Make it Public – new consultation launches to help increase public access to research findings

On June 17th the UK’s Health Research Authority (HRA) launched a consultation on their new strategy to help increase public access to research findings. The 12-week consultation targets NHS, university and commercial researchers, as well as funders and patient groups ahead of the publication of its new research transparency strategy later this year.  The HRA is inviting feedback on wide-ranging proposals that seek to ensure that transparency and openness become “second nature” for drug and medical device sponsors who conduct research in the country.  The proposals relate to the HRA’s new “Make it Public” strategy document, which covers all types research involving people, their tissue or personal data, but its initial focus is on clinical trials.  Comments on the strategy document will be accepted until September 6th. An online survey, open to all, will run until September 6th as well as face-to-face workshops in London, Edinburgh, ManchesterCardiff and Belfast.  The HRA is also seeking views from patient groups and research ethics committees. Based on the feedback, the HRA will finalize the strategy later this year and will also publish a plan for implementing it.  The Research Transparency Strategy Group helped to develop the overall vision for the planned strategy.  (Note: Síle Lane from AllTrials is a member of the Research Transparency Strategy Group

The “Make it Public” strategy will focus on three key areas of research transparency:

  1. Registering research projects;
  2. Making research findings public; and,
  3. Letting participants have access to findings from research.

The strategy was prepared in response to the House of Commons Select Committee on Science and Technology’s October 2018 report on research integrity, following which the HRA was asked to play a more proactive role in improving compliance.  The strategy includes proposals to improve compliance, such as: monitoring sponsors’ and researchers’ transparency performance; giving sponsors and researchers feedback on their transparency performance; sharing best practice and celebrating improvement; flagging individual studies where transparency information is overdue; sharing performance data with funders and others; setting the HRA’s own performance targets and reporting on progress.

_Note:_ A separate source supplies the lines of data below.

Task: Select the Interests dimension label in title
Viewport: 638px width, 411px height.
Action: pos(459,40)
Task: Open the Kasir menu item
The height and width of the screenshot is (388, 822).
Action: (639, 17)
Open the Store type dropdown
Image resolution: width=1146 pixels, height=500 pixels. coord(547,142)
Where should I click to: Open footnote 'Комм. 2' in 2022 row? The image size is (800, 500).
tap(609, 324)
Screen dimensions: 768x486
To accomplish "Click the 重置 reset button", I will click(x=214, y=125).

The strategy also identifies “some possible further steps” the HRA could take to deal with individual sponsors who do not fulfil their research transparency responsibilities. Juliet Tizzard, HRA’s policy director, explained that within the current legislation, the HRA has some powers to take action. For example, it can start publishing an annual “transparency league table” highlighting individual studies for which information is overdue, or it can take into consideration the extent to which sponsors have fulfilled their transparency responsibilities in relation to their previous studies, when reviewing new studies for approval.